Gendered, Moulded, and Hollow: The little girl and the Jumeau doll

Sophie Handler (Liverpool John Moores University)

Originating before the Neolithic period, ceramics are one of the oldest human inventions. Whilst from the very beginning the material has taken many shapes, its most common form is probably the vessel; something which contains something else. Indeed, for whatever mould ceramics take, their oftentimes shallow appearance conceals deeper meanings contained within. This is particularly true of the new ceramic form which swept across France in the late-19th century; the Jumeau doll. Twin by name and twin by nature, these uncannily humanesque bisque dolls became the perfect image of girlhood within a culture obsessed by normative gender conceptions, and as with many toys, the ideal acculturation tool by which to transmit these social and cultural ideals. Immaculately styled, with bright unflinching eyes, soothing mutism, and reassuring stillness, the Jumeau doll was the perfect and placid model daughter. As the popularity of the doll soared, prescribed fashions and behaviours amongst little girls became increasingly doll-like, and technological developments afforded progressively more human-like dolls, resulting in a profound conflation which rendered girls little more than the most basic ornamental collectibles from which their ceramic models had advanced. Corresponding to the ongoing magnification of appearance over depth and façade over truth which characterised this period’s attitude to children and gender, it is this commodification, control, and ultimate debasement of the little girl enacted by this particular ceramic form and its artistic representations on which this paper focuses, exploring the manifestations of this undoing of personhood and in turn how it ultimately undid itself.

Old and New, Southern and Not: Lycett Studios China and Newcomb Pottery

Elyse D Gerstenecker (University of Virginia)
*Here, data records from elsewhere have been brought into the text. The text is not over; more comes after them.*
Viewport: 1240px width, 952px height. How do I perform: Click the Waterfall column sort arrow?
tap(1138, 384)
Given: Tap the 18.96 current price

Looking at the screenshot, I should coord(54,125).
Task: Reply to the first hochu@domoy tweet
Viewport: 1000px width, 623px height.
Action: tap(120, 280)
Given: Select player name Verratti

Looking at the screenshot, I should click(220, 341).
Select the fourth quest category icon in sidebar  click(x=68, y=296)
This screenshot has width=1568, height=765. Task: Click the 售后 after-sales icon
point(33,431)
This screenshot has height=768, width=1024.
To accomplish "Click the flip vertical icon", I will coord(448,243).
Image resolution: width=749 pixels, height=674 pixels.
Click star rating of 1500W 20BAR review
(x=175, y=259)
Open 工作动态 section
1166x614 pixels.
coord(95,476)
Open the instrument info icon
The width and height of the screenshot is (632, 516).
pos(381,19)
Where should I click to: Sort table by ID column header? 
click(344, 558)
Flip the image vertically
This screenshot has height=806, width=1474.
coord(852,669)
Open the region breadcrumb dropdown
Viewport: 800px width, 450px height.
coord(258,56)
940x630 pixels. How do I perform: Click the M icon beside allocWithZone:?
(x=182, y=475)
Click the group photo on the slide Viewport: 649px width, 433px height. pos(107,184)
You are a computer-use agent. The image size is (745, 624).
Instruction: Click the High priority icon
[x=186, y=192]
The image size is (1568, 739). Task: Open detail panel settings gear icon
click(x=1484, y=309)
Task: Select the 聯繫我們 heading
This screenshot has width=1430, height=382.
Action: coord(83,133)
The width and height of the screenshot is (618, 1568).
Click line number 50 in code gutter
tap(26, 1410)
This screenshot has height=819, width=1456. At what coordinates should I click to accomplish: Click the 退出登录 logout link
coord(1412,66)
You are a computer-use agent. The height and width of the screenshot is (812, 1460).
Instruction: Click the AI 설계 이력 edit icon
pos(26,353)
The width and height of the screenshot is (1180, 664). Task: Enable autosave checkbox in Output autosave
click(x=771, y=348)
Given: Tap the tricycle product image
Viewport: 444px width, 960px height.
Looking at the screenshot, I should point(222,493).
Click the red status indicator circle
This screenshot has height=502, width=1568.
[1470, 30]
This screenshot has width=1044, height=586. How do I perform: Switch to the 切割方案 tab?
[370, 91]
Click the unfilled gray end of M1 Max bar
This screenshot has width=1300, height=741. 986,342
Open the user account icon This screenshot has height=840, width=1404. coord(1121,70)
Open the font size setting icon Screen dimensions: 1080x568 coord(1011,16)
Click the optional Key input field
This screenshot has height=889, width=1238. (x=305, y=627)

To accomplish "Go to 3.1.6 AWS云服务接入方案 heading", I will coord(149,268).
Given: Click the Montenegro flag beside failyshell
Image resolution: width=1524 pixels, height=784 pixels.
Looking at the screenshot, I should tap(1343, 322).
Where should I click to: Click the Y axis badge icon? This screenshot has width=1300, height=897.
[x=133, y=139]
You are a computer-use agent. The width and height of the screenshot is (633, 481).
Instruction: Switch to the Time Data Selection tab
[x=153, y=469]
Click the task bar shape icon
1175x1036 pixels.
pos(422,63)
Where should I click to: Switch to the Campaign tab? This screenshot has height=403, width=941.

Though aesthetically divergent, the ceramics produced by the Lycett Studios of Atlanta, Georgia and the Newcomb Pottery of New Orleans, Louisiana in the late 19th and early 20th centuries were both strongly associated with the identity of the American South. However, they often imitated popular design motifs from the Northeastern United States, Europe, and beyond. This paper probes the ornament employed by the two firms in relation to the unique social, economic, and cultural context of the turn-of-the-century South in order to excavate the meanings of these emulative designs and their implications for emerging regional identities. I contend that the Lycett Studios’ use of extensive gilding and naturalistic floral decoration in its hand-painted china allowed an emerging local entrepreneurial class to prove its cultural fluency to Northeastern industrial capitalists, while simultaneously carrying forward the taste associated with the antebellum planter elite, much like this same class touted an industrialised ‘New South’ while mourning the ‘Lost Cause’ of the Civil War. Concurrently, the Newcomb Pottery’s rendering of local flora upon its earthenware in a flattened, linear manner signalled comprehension of the languages of industrial design reform and japonisme popular in the Northeast, while it also offered up abstracted imagery of the South that conflated the region with a culture often viewed as ancient and exotic. These selective processes of emulation bespeak a thorny relationship between a peripheral region and increasingly powerful cultural centres.